The Football Association and Trident

So what on earth is the link between the English Football Association (or perhaps FIFA) and Trident? The answer is simple....well not that simple. The issue about Trident renewal often boils down to the apparently contradictory principle that Trident is a weapon that can never be used but which nevertheless is believed to be a deterrent. ..and some of its supporters actually state that they would never use it. How can this be? Perhaps a way of solving this apparent conundrum is to consider the case of the Football Association (FA) and the practice of many top footballers of removing their shirts when they score a goal. Some wave them about, some throw them into the crowd and some just put them on again when they have emerged from the heap of players who fall on top of them. Why do they do this? They never used to ‘in the old days’ after all.

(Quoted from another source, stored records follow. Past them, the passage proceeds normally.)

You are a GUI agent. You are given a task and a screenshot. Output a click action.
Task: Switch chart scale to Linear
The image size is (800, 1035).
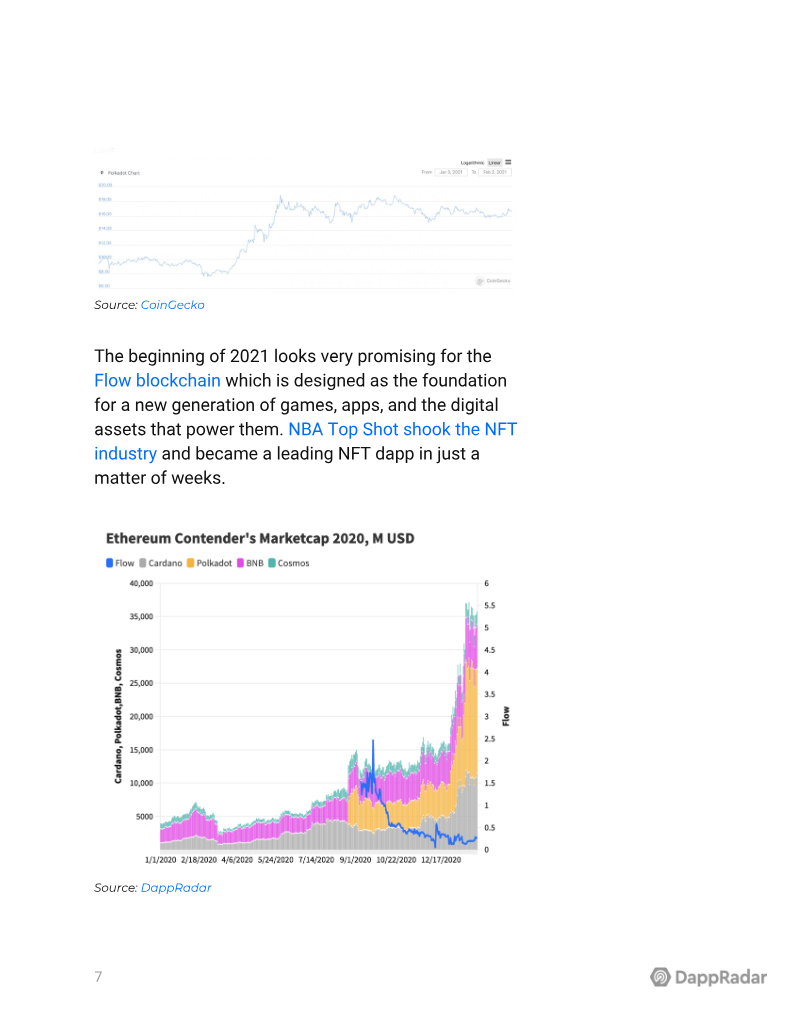point(494,161)
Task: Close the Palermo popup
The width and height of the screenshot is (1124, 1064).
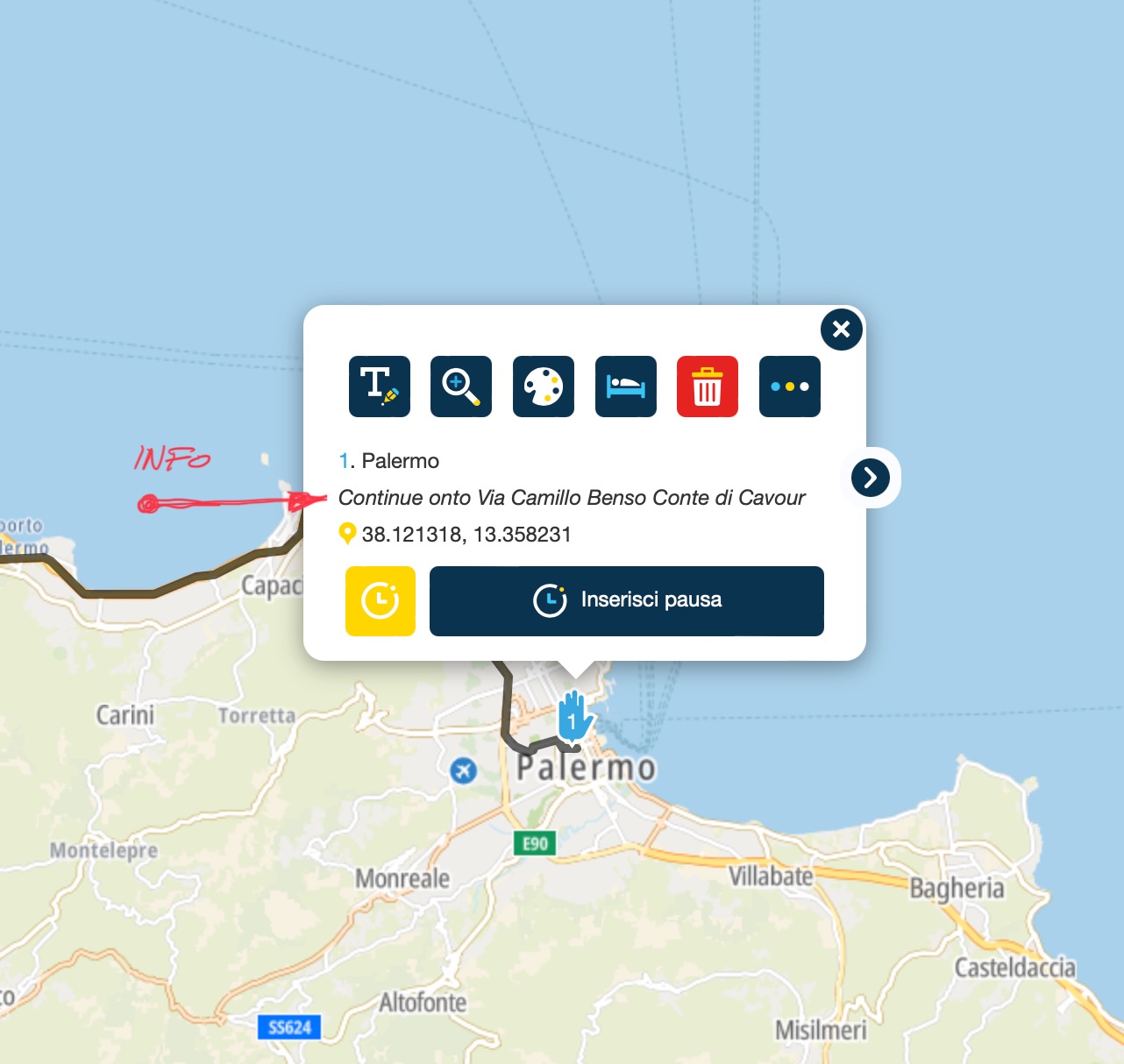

I suspect it is because they are anxious to show off their impressive torsos in search of a lucrative underwear modelling contract. It cannot be to attract women as their humungously large salaries should do that for them...but I digress. I have not gone mad – there is a link with the Trident issue. The FA do not approve of the practice of shirt removal and want it stopped ( can’t imagine why, it seems rather harmless, but that’s the FA for you – killjoys). To demonstrate their disapproval referees are instructed to issue a yellow card when it happens. Sadly this has not proved a deterrent (ah a glimmer of light). Players do not especially fear yellow cards unless they get two in a match in which case they will be sent off (one player once did remove his shirt twice in a game and was thus dismissed – his manager was less than pleased to say the least). Now, if the FA are serious about stopping shirt removals they can do so at a stroke. Simply instruct referees to issue a red card if a player takes off his shirt after scoring ( a goal, that is, not with his WAG). The practice will immediately stop. No player would risk the ire of his manager and team mates by getting himself sent off for something so trivial. So the red card would be an effective deterrent just as the yellow is not. Thing is, the red card sounds very harsh, but IT WOULD NEVER BE USED. However, the red card will have to continue as a threat or the shirts will start coming off again. I can leave you to figure the rest. I rest my case.

Monday 1 February 2016

Is the EU more democratic than the UK?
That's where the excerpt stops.